Neurofilament heavy gene promoter conserved region C is a nucleotide sequence having the nucleotide sequence shown as SEQ ID NO: 7, or a functional variant thereof; and Neurofilament heavy gene promoter conserved region E is a nucleotide sequence having the nucleotide sequence shown as SEQ ID NO: 8, or a functional variant thereof.

39. The method according to claim 38, wherein the isolated nucleic acid molecule comprises each of Neurofilament heavy gene promoter conserved region A, Neurofilament heavy gene promoter conserved region D, and Neurofilament heavy gene promoter conserved region F.

40. The method according to claims 38 or claim 39, wherein the isolated nucleic acid molecule comprises each of Neurofilament heavy gene promoter conserved regions A, D, F, Dl, and K.

41. The method according to claim 40, wherein the isolated nucleic acid molecule comprises each of Neurofilament heavy gene promoter conserved regions A, D, F, Dl, and K having the nucleic acid sequences shown as SEQ ID NOS: 1, 2, 3, 4, and 5 respectively.

42. The method according to claim 40 or claim 41, wherein the isolated nucleic acid molecule consists of the nucleic acid sequence shown as SEQ ID NO: 21.

43. The method according to claim 38, wherein the isolated nucleic acid molecule comprises each of Neurofilament heavy gene promoter conserved regions A, D, F, B, C, and E.

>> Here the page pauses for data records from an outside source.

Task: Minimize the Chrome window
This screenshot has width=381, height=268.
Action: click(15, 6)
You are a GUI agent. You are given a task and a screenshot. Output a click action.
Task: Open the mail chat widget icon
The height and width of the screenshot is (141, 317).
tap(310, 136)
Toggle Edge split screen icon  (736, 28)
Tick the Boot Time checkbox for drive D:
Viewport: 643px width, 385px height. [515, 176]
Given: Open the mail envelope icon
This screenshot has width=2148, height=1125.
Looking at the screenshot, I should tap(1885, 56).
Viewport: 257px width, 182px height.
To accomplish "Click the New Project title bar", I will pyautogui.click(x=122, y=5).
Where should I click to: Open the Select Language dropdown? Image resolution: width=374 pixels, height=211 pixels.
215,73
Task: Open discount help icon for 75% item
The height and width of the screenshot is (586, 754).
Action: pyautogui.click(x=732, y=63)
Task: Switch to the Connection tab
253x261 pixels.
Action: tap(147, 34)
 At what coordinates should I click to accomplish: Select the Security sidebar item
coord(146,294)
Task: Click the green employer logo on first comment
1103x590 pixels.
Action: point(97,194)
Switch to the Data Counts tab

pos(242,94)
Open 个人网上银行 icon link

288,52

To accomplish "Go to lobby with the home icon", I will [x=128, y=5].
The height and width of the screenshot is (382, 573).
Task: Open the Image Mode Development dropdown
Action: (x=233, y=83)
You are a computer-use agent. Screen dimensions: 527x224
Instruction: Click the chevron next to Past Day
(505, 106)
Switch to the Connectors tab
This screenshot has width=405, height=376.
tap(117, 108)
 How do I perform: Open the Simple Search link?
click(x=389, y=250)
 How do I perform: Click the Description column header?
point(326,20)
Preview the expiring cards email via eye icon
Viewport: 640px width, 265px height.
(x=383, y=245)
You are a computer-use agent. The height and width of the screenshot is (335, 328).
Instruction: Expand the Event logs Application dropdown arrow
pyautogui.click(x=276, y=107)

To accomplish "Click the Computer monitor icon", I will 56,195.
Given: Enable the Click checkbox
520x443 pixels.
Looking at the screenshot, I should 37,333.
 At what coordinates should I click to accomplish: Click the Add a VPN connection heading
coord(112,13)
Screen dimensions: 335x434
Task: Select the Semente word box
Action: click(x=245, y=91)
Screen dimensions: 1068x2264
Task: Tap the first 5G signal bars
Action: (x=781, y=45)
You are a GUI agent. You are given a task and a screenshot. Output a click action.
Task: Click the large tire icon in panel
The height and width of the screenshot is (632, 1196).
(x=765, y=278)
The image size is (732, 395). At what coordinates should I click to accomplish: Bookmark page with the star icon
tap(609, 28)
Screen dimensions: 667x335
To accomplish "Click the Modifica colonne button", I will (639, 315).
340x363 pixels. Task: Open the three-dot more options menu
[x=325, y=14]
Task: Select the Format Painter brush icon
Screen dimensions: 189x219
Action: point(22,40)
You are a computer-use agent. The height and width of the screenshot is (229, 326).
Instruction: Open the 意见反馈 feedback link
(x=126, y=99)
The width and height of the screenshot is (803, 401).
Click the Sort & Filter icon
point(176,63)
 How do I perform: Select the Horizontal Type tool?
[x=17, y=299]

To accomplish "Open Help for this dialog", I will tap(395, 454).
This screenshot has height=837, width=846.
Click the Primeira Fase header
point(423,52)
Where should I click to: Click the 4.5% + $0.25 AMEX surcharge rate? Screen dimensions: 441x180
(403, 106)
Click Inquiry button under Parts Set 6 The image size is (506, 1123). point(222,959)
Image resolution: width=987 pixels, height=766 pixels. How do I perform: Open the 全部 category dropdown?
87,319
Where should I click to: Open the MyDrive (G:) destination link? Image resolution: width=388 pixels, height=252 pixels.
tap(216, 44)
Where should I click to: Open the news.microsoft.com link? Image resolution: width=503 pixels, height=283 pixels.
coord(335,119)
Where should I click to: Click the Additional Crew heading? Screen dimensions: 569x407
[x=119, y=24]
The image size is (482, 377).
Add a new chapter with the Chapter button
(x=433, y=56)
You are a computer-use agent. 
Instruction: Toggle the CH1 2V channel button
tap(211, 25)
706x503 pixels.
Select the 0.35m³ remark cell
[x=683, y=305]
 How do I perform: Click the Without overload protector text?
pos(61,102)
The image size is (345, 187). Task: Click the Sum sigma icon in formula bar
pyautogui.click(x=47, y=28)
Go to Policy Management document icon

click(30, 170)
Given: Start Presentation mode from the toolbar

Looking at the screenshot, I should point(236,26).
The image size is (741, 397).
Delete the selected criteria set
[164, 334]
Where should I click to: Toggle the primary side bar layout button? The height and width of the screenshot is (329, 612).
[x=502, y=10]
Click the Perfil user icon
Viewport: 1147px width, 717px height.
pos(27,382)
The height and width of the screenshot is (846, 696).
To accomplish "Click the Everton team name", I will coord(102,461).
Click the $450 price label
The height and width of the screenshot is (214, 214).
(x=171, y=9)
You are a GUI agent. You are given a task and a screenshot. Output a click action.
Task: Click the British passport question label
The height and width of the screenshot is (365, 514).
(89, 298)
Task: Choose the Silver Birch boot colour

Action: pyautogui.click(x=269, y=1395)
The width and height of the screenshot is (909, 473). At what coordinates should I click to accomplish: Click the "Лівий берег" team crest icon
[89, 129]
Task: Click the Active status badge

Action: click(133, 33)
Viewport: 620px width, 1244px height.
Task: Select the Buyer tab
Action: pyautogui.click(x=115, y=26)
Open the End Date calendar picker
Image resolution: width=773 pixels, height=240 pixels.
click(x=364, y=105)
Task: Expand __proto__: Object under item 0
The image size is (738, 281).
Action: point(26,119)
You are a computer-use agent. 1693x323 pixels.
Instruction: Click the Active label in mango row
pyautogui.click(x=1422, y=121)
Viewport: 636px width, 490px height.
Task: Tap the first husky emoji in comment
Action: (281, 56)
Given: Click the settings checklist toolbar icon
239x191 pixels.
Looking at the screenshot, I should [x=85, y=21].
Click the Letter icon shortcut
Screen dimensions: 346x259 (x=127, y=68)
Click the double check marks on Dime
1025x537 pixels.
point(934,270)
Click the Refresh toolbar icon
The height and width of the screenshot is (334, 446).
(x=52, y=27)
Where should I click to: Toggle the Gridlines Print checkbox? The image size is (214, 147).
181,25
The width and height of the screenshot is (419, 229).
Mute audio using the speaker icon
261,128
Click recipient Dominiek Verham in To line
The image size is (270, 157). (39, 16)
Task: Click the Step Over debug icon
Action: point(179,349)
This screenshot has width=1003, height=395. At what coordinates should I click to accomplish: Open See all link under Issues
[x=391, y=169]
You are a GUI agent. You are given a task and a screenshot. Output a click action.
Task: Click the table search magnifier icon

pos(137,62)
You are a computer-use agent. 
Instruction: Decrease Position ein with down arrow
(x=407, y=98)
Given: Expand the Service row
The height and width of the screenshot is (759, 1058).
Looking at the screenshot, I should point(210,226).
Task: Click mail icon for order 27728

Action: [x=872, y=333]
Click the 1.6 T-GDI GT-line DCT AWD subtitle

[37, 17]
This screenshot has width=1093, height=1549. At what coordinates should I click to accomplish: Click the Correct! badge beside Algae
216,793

44. The method according to claim 43, wherein the isolated nucleic acid molecule comprises each of Neurofilament heavy gene promoter conserved regions A, D, F, B, C, and E having the nucleic acid sequences shown as SEQ ID NOS: 9, 12, 15, 6, 7, and 8 respectively.

45. The method according to claim 43 or claim 44, wherein the isolated nucleic acid molecule consists of the nucleic acid sequence shown as SEQ ID NO: 22

46. The method according to claim 43, wherein the isolated nucleic acid molecule comprises each of Neurofilament heavy gene promoter conserved regions A, D, F, B, C, and E having the nucleic acid sequences shown as SEQ ID NOS: 10, 13, 16, 18, 19, and 20

respectively.

47. The method according to claim 38, wherein the isolated nucleic acid molecule is the isolated nucleic acid molecule according to any one of claims 23 to 37.

48. An expression cassette comprising the isolated nucleic acid molecule according to any one of claims 23 to 37 and one or more heterologous polynucleotide sequences with which the nucleic acid molecule is operably linked.

49. The isolated nucleic acid molecule according to any one of claims 23 to 37 or the expression cassette according to claim 48, wherein said nucleic acid molecule having promoter activity provides preferential expression of said one or more heterologous

polynucleotide sequences in the ganglion cell layer of the eye.

50. A vector comprising the isolated nucleic acid according to any one of claims 23 to 37 or the expression cassette according to claim 48 or claim 49.

The vector according to claim 50, wherein the vector is a viral vector.

The vector according to claim 51 , wherein the vector is an AAV vector.

53. The vector according to any one of claims 50-52, wherein the vector comprises a sequence encoding a neurotrophic or neuroprotective factor.

54. A cell comprising the isolated nucleic acid molecule according to any one of claims 23 to 37, the expression cassette according to claim 48 or claim 49, or the vector according to any one of claims 50-53.

55. A therapeutic composition comprising the isolated nucleic acid molecule according to any one of claims 23 to 37, the expression cassette according to claim 48 or claim 49, the vector according to any one of claims 50-53, or the cell according to claim 54.

56. The isolated nucleic acid molecule according to any one of claims 23 to 37, the expression cassette according to claim 48 or claim 49, the vector according to any one of claims 50-53 for use in medicine.

57. The isolated nucleic acid molecule for use according to any one of claims 1 to 22 or the method according to any one of claims 38 to 47, wherein the ocular disease is Leber Hereditary Optic Neuropathy (LHON), dominant optic atophy (DOA), or glaucoma.